Als makke schapen hebben we ons dit altijd aan laten praten en daarom nemen we nog steeds een zekere mate van onvrede voor lief en vinden we het de gewoonste zaak ter wereld dat de mens altijd wat te kankeren heeft.
Zolang de weegschaal meer welvaart en welbehagen aangeeft dan onvrede en onrust, kunnen we zelfs laks zijn met zoeken naar daadwerkelijke oplossingen en hebben wij nogal eens de neiging problemen gemakshalve van ons af te schuiven. Het liefst een paar celletjes** verderop, waar andere dan ons soort mensen vast wel een oplossing weten. En zo niet; ach, dan is dat toch hun pakkie an!
Alleen raakte, op die elfde September, het ijkpunt van de weegschaal niet alleen ontwricht, het raakte zelfs zoek. En sindsdien zijn we behoorlijk de kluts kwijt. Al stoppen we dat beklemmende gevoel het liefst zover mogelijk weg. We zitten weer in vliegtuigen, durven weer te dineren in chique restaurants, op de bovenste verdieping van een wolkenkrabber, en maken weer achteloos onze postpakketjes open. Alles lijkt verdacht veel op het oude, vertrouwde bestaan van weleer. Europa durft zelfs weer een beetje opgelucht adem te halen. De bedreiging was toch zeker ook niet direct tegen haar gericht, maar tegen die arrogante supercel aan de overkant van de grote plas. Helaas, schijn bedriegt!
Al doen we nog zo stoer, diep in ons hart weten we dondersgoed dat wij collectief bezig zijn met een rituele bezweringsdans aan de rand van een op uitbarsten staande vulkaan.
Veel van de formules die we daarbij gebruiken worden dagelijks via krant en buis over ons uitgestort. Want sinds dat bewuste uur U hebben we ons niet aflatend bezig gehouden met het in kaart brengen en analyseren van alle gebeurtenissen. Voornamelijk worden deze gekenschetst als een politieke, culturele en vooral economische aantasting van onze normen en waarden. Het is ontegenzeggelijk waar dat op al die niveaus een enorme deuk is geslagen in ons, vaak bijna naïef te noemen, vertrouwen in het redelijk verstand der mensheid. Maar, de werkelijke aardschok, de huiveringwekkende beving, die ons tot in het diepst van onze kern raakt, is van religieuze aard.
Daarmee doel ik niet op de gebruikelijke schermutselingen tussen de verschillende religieuze opvattingen. De meeste godsdiensten zijn door de scheiding van kerk en staat dermate gepacificeerd dat ze als instituut redelijk onder controle zijn te houden. Ook onderling groeit de behoefte naar een oecumenisch samengaan en tegenwoordig kan er gelukkig openlijk gediscussieerd worden over oude verschilpunten en dogma’s. Hierop vormt de Islam een uitzondering en daardoor kunnen zich binnen deze vorm van religie krachten ontwikkelen die niet, of nauwelijks niet, gekanaliseerd kunnen worden. Deze gaan ook meteen een stuk dieper dan het religieuze gevoel van de gemiddelde gelovige. En wel tot op een, in het westen, bijna geheel en al vergeten niveau. Dat van de gepassioneerde martelaar die zijn leven opgeeft in het vertrouwen dat dit hem het directe contact met zijn godheid en diens paradijselijke nabijheid oplevert.

■ Getoonde gegevens
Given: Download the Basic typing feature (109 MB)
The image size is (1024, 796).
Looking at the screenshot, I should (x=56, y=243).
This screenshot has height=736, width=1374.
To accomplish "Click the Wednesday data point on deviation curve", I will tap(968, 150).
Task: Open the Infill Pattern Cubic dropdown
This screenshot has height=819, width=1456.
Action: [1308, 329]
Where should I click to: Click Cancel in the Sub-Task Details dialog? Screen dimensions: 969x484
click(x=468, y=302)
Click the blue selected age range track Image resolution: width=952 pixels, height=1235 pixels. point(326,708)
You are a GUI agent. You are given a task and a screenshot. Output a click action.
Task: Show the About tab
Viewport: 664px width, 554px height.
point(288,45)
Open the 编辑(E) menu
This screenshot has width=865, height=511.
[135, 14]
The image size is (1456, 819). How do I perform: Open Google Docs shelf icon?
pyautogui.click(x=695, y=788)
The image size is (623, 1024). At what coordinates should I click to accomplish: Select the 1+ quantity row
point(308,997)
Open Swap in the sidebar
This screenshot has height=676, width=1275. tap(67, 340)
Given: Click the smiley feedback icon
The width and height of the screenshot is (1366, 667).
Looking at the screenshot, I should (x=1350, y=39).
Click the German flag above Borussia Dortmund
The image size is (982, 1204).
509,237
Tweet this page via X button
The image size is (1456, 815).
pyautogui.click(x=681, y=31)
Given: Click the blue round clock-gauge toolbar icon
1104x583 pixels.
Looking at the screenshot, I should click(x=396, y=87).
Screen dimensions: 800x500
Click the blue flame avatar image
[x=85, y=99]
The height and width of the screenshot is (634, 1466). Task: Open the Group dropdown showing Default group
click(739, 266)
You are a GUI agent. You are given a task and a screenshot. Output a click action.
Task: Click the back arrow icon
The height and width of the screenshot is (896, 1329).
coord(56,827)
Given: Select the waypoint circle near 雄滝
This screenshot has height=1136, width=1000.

■ Opdracht
Zet het fragment over de elfde september en het religieuze martelaarschap voort, aansluitend op de laatste zin. Het materiaal heeft niets met het fragment te maken.

■ Antwoord
Deze daad van de moderne martelaar is altijd ontwrichtend voor de samenleving; daar hij op zijn moment suprème lijkt te ontstijgen aan de begrenzing van elke dualiteit. Deze vergaande staat van geweten’loos’heid maakt hem volkomen ongrijpbaar en hierdoor is zo’n rebel in staat tot dé perfecte aanslag. Want - al naar gelang de zwaarte van zijn daad - zullen de aangetaste cellen als opgeblazen luchtballonnetjes worden leeg geprikt.
 
Op dit moment doet zich natuurlijk de legitieme vraag voor in hoeverre zo’n daad ook werkelijk religieus is te noemen? Religie is het ijkpunt waar alle liefde/haat verhoudingen samen komen om vervolgens gefilterd te worden door de zeef van goed en kwaad. 
En wat een rotsooi zit er wel niet in díe zeef! 
Zoals daar zijn, de vele door waanbeelden aangetaste religieuze despoten, valse profeten en martelaars.
Deze zijn altijd te herkennen aan de nietsontziende machtswellust waarmee zij menen hun waarheid te moeten bekrachtigen. Daarbij een gruwelijk spoor van dood en verderf achterlatend. Overigens is dat hét bewijs dat zij slechts onderhevig waren aan pseudo-religieuze bevliegingen. Tijdens de echte religieuze beleving versmelt de mens met zijn goddelijke kern en transformeert hij zijn, door agressie gevoede, overlevingsdrang. Dit is het moment waarop hij opgaat in een alles overstijgende liefde voor - en met - álles dat leeft; terwijl de vermeende religieuze daad van de pseudo-martelaar juist een explosie van haat en geweld veroorzaakt. Dat kan ook niet anders, want deze misleide geest brengt zijn z.g. offer ten dienste een opgeblazen ego.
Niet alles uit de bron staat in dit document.